RECORDS FOR PROCESSING:
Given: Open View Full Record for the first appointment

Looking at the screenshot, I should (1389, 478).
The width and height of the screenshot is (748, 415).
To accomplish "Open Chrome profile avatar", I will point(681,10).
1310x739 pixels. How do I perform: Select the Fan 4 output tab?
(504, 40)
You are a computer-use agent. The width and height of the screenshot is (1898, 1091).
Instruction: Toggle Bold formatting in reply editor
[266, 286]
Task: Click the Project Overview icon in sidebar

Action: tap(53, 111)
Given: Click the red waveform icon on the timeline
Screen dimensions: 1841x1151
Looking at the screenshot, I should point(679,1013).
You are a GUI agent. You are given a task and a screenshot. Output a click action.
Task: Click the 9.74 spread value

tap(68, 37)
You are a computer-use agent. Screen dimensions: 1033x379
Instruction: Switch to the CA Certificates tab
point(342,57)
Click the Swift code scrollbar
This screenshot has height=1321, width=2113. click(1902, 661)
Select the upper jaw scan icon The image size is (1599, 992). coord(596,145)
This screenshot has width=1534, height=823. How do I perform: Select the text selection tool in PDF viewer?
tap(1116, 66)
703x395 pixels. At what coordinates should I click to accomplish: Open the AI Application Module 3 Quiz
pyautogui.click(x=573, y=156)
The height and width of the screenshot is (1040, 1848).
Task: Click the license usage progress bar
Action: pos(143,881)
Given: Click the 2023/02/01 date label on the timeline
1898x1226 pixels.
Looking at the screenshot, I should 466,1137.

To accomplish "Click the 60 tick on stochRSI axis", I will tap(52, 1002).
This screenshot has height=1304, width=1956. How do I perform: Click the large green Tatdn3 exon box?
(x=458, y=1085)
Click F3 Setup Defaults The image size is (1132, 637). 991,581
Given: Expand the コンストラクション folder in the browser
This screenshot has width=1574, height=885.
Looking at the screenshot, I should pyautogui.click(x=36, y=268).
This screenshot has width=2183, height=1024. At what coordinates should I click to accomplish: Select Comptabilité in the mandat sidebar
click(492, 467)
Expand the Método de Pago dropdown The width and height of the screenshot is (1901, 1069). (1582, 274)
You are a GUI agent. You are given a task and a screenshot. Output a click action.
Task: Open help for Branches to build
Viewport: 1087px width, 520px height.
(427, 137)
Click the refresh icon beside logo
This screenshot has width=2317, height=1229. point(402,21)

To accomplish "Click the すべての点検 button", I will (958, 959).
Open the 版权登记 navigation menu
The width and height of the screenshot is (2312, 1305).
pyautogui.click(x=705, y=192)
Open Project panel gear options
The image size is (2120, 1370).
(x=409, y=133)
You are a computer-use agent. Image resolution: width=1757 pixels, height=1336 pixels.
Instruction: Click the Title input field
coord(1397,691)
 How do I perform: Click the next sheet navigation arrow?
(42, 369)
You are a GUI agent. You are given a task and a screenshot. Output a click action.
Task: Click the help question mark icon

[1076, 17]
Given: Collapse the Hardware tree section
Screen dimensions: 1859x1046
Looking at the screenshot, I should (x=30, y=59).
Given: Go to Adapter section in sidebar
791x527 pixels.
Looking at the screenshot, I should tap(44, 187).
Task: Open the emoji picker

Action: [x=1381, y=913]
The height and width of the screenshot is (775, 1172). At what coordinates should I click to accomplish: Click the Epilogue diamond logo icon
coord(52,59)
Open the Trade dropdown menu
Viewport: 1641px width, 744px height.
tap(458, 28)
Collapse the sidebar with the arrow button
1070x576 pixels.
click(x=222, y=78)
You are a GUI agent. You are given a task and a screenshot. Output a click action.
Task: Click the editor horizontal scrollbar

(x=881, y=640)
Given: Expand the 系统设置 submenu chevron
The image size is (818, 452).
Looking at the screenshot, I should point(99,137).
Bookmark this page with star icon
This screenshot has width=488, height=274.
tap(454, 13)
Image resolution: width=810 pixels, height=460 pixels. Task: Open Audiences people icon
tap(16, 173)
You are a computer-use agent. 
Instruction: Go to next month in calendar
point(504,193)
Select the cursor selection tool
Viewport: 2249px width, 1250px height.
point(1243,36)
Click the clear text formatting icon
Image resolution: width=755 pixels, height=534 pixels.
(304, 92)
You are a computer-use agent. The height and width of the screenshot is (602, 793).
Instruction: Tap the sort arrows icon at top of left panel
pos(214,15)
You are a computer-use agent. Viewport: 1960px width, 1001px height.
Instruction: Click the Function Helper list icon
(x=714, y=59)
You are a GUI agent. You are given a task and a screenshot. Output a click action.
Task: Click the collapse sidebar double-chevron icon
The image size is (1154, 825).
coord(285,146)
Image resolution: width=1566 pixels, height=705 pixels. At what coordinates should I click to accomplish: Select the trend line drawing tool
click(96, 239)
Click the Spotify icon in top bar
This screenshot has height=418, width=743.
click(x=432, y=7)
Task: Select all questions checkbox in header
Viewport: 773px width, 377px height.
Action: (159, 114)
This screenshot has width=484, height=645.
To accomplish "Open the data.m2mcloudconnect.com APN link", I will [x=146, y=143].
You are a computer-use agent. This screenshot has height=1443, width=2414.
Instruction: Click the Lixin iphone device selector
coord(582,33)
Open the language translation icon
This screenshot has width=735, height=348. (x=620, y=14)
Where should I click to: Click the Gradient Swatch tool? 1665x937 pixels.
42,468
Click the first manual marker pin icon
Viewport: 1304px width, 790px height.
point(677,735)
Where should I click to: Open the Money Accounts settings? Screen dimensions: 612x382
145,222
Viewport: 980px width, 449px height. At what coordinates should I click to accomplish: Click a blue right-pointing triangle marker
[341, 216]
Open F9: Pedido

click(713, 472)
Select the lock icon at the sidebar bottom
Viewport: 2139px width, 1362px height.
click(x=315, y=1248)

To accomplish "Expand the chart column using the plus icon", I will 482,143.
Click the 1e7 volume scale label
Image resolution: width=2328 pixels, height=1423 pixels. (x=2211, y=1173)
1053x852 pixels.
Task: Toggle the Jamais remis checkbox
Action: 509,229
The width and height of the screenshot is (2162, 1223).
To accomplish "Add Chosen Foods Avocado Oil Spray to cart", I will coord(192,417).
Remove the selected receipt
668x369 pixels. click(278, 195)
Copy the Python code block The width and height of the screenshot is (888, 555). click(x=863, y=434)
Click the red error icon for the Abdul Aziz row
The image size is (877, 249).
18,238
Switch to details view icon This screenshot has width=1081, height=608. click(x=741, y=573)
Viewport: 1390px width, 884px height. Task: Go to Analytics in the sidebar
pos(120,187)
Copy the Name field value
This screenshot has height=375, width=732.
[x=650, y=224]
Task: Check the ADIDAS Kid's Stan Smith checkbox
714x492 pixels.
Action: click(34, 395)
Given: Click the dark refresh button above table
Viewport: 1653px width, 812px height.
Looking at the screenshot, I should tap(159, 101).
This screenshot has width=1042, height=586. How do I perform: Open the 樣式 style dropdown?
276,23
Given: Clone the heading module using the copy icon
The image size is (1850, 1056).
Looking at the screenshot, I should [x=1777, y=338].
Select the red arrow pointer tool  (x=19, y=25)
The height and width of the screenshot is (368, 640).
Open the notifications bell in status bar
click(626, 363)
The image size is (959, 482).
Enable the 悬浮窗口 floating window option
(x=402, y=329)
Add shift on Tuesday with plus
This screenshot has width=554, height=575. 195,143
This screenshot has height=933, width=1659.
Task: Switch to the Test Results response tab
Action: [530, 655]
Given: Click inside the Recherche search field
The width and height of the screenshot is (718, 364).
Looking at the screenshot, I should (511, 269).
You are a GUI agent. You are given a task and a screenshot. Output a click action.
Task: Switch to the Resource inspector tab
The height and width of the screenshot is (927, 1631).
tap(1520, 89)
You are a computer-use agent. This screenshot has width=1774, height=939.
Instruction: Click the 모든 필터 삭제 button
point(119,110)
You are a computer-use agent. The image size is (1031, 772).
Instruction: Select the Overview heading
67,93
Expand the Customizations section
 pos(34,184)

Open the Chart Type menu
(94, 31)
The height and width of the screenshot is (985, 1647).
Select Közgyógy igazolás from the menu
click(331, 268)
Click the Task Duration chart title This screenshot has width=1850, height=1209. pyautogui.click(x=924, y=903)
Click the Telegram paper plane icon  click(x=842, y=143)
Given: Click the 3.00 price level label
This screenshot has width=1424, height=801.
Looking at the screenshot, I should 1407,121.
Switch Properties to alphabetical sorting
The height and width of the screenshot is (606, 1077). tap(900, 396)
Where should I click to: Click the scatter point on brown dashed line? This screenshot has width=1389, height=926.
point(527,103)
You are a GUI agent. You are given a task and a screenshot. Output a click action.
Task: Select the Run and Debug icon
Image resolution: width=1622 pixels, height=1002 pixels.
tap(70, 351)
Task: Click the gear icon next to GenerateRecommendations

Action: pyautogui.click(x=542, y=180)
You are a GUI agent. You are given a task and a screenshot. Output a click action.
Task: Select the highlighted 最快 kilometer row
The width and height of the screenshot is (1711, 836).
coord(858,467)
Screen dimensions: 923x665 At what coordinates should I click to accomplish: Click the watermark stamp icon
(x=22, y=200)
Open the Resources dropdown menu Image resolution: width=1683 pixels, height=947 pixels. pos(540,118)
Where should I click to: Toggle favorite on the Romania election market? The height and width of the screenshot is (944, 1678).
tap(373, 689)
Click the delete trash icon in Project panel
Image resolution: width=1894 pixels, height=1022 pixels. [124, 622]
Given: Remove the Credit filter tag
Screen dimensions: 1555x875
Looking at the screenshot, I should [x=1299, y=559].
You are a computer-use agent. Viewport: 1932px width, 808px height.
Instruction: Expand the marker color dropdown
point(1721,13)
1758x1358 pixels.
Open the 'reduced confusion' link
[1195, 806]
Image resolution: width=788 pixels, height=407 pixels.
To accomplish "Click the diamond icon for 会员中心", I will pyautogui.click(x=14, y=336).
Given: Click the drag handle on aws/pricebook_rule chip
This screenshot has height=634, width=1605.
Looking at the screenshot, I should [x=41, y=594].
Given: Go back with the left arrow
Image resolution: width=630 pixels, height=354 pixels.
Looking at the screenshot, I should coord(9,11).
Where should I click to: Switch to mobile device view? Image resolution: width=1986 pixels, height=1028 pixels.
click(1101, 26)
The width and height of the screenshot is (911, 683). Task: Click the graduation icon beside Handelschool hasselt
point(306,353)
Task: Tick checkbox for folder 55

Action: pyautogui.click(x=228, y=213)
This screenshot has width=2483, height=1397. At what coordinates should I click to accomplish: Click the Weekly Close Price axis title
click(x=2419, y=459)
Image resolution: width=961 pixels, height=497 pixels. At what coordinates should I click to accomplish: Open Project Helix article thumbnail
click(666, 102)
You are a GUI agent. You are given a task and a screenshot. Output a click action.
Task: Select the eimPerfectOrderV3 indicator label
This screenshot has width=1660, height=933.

TASK DESCRIPTION: Return a copy of each line in the entries that contains "using".

WRITTEN RESPONSE:
To accomplish "Expand the chart column using the plus icon", I will 482,143.
Given: Clone the heading module using the copy icon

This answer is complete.